I was a few minutes late. (The turn-off is hard to see at night so if you've never been to the venue, leave extra time in case you miss it as there is no left turn for awhile and no left turn over the double lines into the tiny driveway.) When I took my seat, I nearly gasped at Holt's ballerina body in the vintage cream sequined suit made of a thin jersey material.

Even by Hollywood standards, Holt is a knockout. A lesser--and less beautiful--actress would fail to evoke sympathy for Florence, but Holt's stage experience is clear from her very first lines. She appeared in Love Liza (2002) with Philip Seymour Hoffman and worked prolifically in TV. 

Act II packs a serious dramatic punch. The woman two seats from me sobbed through the last ten minutes and proceeded to talk intensely to a (slightly overwhelmed) male friend for 15 minutes after the play about the parallels between her family and Lancasters, in what sounded more like an analytic session than post-theater chit chat. 

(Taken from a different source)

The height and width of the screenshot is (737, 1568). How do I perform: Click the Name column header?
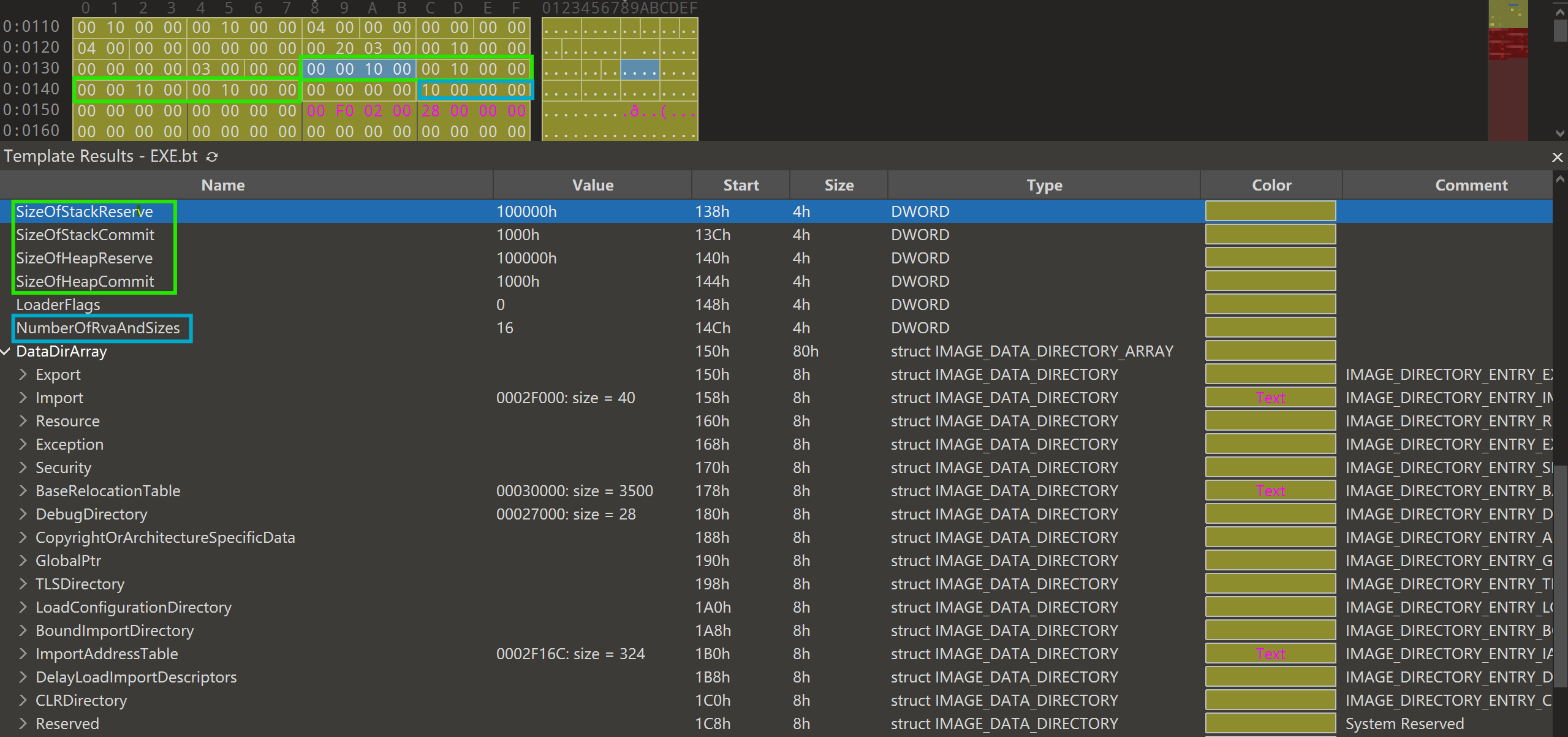click(x=223, y=185)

I didn't cry, though I cry easily at movies or TV shows--and some commercials!--but if I'd seen the play at 20 during psychoanalysis, rather than at 42 when my relationship with my parents is entirely untroubled and drama-free, I would may have been a blubbering mess like the 40-something a couple seats over. 

I imagine the intensity of one's response to Act II depends upon the status of one's relationship to one's mother. This is in part a mother/son story, but I'm not convinced the daughter of a woman like Flo would feel significantly differently, aside from some Oedipal dynamics which don't play out the same way with a mother and her daughter. 

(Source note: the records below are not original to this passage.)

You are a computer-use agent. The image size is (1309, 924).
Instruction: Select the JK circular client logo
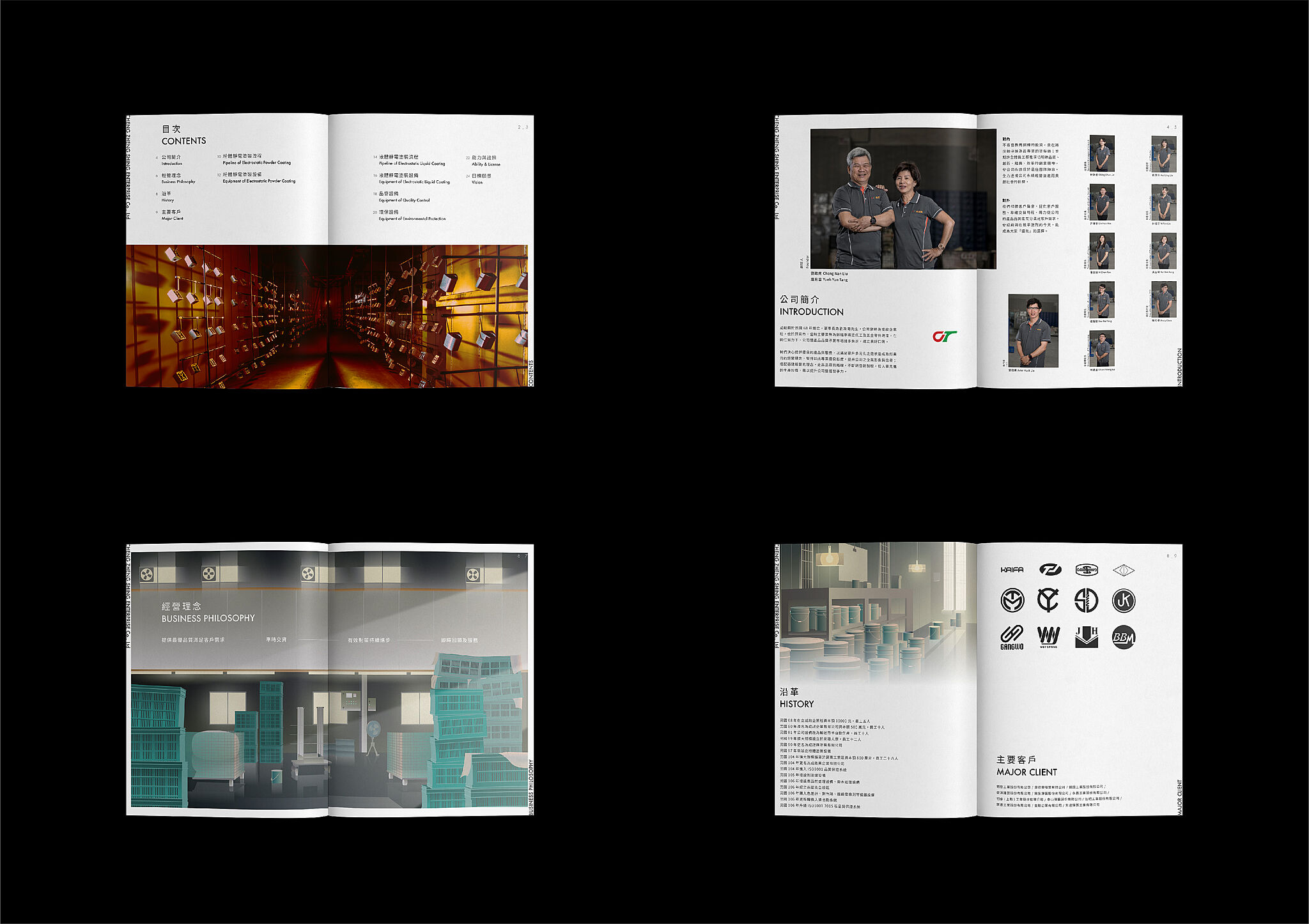pyautogui.click(x=1123, y=600)
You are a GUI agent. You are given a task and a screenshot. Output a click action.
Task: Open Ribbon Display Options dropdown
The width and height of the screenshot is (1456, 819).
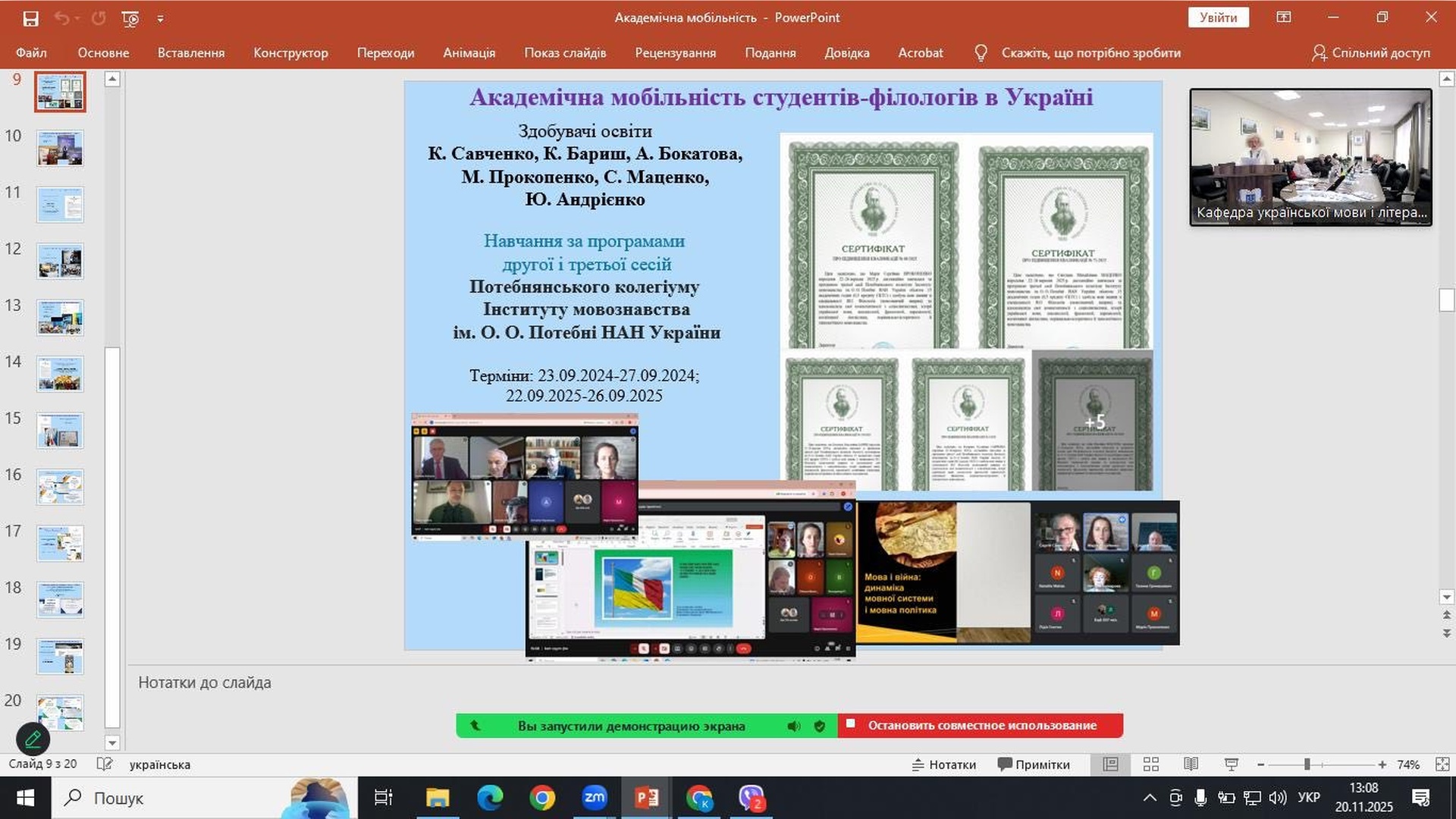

(A speculative note: it's very hard for a girl or woman to be significantly less good-looking than her mother. I've known average-looking women with knockouts for moms and it's precisely like Hung, the HBO series with Anne Heche and Thomas Jayne. It's hard to know what "The Vortex" would feel like if Florence had had a daughter instead of a son, but probably things would she would have messed things up in different, but equally problematic, ways.) 

The extended climax in the scene between Florence and Nicky (powerfully rendered by Craig Robert Young) is positively searing. 
The Vortex is short, with a running time of just 75 minutes (90 minutes with the intermission). I didn't know the play and was surprised to be heading back to the Palisades so early. Some directors might have chosen to combine the acts into one, but director Gene Franklin Smith was wise not to do so. Act I and Act II are so tonally (and really, generically) disparate that the emotional highs and lows of this spare play would have blended together like a watercolor left out in the rain without the break. 

Don't miss the Vortex. To get people in the Mad Men mood, a free martini comes with each ticket. And if martinis aren't your thing, there's always good old Coral Beach Cantina a minute away. I met my family there before Suburban Showgirl, the last show I saw at the Malibu Playhouse, and enjoyed the nostalgic sort of rush from the days I spent with a childhood friend whose parents had a house on Broad Beach. 

This part of Malibu (Zuma) hasn't changed much. If the Dune Room is still around, the favorite ex-dive bar of most Malibu AA folks I've known over the years, and you prefer to inhabit the reality of Nicky, you could stop there for a few pre-show cocktails. 
The play runs at Malibu Playhouse through May 18th. Reservations: www.malibuplayhouse.org or 323-960-7711.